Easy Hadoop Scripting with Pydoop Script

Pydoop Script is the easiest way to write simple MapReduce programs for Hadoop. With Pydoop Script, your code focuses on the core of the MapReduce model: the mapper and reducer functions.

Writing and Running Scripts

Write a script.py Python module that contains the mapper and reducer functions:

def mapper(input_key, input_value, writer):
    # your computation here
    writer.emit(intermediate_key, intermediate_value)

def reducer(intermediate_key, value_iterator, writer):
    # your computation here
    writer.emit(output_key, output_value)

The program can be run as follows:

pydoop script script.py hdfs_input hdfs_output

Examples

The following examples show how to use Pydoop Script for common problems. More examples can be found in the examples/pydoop_script subdirectory of Pydoop’s source distribution root. The Pydoop Script Guide contains more detailed information on writing and running programs.

Word Count

Count the occurrence of each word in a set of text files.

def mapper(_, text, writer):
    for word in text.split():
        writer.emit(word, 1)


def reducer(word, icounts, writer):
    writer.emit(word, sum(icounts))

A few more lines allow to set a combiner for local aggregation:

def combiner(word, icounts, writer):
    writer.count('combiner calls', 1)
    reducer(word, icounts, writer)

Run the example with:

pydoop script -c combiner wordcount.py hdfs_input hdfs_output

Note that we need to explicitly set the -c flag to activate the combiner. By default, no combiner is called.

One thing to remember is that the current Hadoop Pipes architecture runs the combiner under the hood of the executable run by pipes, so it does not update the combiner counters of the general Hadoop framework. Thus, if you run the above script, you’ll get a value of 0 for “Combine input/output records” in the “Map-Reduce Framework” group, but the “combiner calls” counter should be updated correctly.

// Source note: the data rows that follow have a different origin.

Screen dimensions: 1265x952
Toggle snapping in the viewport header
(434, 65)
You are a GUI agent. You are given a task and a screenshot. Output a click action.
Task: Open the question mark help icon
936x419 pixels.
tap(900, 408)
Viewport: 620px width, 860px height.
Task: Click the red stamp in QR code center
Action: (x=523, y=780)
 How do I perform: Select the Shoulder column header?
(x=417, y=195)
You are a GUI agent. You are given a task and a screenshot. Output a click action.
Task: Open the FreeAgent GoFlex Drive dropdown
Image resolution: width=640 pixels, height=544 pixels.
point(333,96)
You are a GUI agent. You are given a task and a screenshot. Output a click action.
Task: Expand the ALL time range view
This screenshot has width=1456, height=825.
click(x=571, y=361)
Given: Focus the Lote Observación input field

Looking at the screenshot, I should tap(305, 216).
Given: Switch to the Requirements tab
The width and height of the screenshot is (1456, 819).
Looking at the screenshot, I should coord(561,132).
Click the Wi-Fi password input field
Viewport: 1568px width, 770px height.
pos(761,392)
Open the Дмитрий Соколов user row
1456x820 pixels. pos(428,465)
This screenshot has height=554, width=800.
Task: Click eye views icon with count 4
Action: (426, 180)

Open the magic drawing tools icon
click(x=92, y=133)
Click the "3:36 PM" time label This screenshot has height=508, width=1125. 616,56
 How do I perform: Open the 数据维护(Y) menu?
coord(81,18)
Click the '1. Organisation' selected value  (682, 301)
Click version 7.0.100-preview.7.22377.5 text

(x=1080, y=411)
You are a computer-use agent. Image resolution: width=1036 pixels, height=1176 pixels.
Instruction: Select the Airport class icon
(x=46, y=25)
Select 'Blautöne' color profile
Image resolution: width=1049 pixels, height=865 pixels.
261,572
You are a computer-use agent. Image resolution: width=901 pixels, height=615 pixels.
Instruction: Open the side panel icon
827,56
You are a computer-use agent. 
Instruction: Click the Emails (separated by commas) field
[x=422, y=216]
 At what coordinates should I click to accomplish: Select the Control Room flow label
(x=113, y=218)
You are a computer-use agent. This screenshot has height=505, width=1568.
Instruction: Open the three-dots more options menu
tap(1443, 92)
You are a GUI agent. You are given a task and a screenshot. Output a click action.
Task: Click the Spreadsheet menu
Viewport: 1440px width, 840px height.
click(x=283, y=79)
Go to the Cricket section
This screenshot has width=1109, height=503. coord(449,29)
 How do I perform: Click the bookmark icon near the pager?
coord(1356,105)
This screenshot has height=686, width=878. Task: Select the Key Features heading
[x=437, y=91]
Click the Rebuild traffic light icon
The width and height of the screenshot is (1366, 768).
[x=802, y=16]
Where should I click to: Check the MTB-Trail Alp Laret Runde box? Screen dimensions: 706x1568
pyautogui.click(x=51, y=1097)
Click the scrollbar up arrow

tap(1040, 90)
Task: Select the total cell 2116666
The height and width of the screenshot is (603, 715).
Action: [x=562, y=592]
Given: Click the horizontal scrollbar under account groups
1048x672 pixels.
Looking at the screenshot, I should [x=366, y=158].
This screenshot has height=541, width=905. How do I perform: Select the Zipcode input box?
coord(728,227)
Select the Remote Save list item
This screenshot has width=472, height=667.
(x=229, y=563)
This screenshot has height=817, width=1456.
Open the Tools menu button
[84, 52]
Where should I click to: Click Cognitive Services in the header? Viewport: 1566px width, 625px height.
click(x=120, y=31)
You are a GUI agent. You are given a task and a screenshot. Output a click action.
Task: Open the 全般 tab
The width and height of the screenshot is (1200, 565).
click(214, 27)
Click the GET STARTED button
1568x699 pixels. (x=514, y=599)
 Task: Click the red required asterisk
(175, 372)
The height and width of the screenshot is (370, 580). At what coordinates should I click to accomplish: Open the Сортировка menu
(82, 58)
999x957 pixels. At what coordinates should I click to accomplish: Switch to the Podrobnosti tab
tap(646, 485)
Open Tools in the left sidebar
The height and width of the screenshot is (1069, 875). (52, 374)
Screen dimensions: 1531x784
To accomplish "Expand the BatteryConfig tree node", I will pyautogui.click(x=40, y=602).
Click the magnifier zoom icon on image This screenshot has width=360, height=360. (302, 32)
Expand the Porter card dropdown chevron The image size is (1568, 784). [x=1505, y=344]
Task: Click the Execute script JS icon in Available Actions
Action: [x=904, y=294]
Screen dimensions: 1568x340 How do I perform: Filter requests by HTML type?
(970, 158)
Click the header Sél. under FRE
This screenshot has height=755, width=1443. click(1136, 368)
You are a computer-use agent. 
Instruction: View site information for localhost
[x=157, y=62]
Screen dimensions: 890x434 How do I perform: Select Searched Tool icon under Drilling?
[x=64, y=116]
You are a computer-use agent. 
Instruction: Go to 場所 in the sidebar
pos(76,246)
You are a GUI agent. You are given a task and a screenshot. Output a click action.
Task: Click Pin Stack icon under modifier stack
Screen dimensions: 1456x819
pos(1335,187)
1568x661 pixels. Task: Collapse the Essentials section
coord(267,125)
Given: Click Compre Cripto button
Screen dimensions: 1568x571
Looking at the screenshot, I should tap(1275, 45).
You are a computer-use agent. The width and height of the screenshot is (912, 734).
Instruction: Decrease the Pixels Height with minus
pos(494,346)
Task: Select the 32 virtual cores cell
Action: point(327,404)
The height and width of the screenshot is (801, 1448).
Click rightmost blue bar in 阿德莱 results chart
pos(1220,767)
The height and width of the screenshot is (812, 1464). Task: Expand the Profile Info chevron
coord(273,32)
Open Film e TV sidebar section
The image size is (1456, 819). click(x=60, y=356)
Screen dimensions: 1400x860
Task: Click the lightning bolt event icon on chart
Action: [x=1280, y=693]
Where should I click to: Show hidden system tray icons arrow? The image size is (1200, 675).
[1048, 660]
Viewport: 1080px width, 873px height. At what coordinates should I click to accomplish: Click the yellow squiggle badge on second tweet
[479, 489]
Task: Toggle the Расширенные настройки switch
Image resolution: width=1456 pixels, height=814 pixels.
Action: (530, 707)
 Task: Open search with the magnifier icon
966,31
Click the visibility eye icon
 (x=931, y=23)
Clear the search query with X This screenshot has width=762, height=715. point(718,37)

Map-only Jobs and Output Separators

Suppose we want to convert all input text to lower case. All we need to do is read each input line, convert it to lower case and emit it (for instance, as the output value). Since there is no aggregation involved, we don’t need a reducer:

def mapper(_, record, writer):
    writer.emit("", record.lower())

The only problem with the above code is that, by default, each output key-value pair is written as tab-separated, which would lead to each output line having a leading tab character that’s not found in the original input (note that we’d get a trailing tab if we emitted each record as the output key instead). We can turn off the reduce phase and get an empty separator for output key-value pairs by submitting the job with the following options:

pydoop script --num-reducers 0 -t '' lowercase.py hdfs_input hdfs_output

Custom Parameters

Suppose we want to select all lines containing a substring to be given at run time (distributed grep). As in the previous example, we can do this with a map-only job (read each input line and emit it if it contains the substring), but we need a way for the user of our application to specify the substring to be matched. This can be done by adding a fourth argument to the mapper function:

def mapper(_, text, writer, conf):
    if text.find(conf['grep-expression']) >= 0:
        writer.emit("", text)

In this case, Pydoop Script passes the Hadoop job configuration to the mapper function as a dictionary via the fourth argument. Moreover, just like Hadoop tools (e.g., hadoop pipes), Pydoop Script allows to set additional configuration parameters via -D key=value. To search for “hello”, for instance, we can run the application as:

pydoop script --num-reducers 0 -t '' -D grep-expression=hello \
  grep.py hdfs_input hdfs_output

Applicability

Pydoop Script makes it easy to solve simple problems. It makes it feasible to write simple (even throw-away) scripts to perform simple manipulations or analyses on your data, especially if it’s text-based. If you can specify your algorithm in two simple functions that have no state or have a simple state that can be stored in module variables, then you can consider using Pydoop Script. If, on the other hand, you need more sophisticated processing, consider using the full Pydoop API.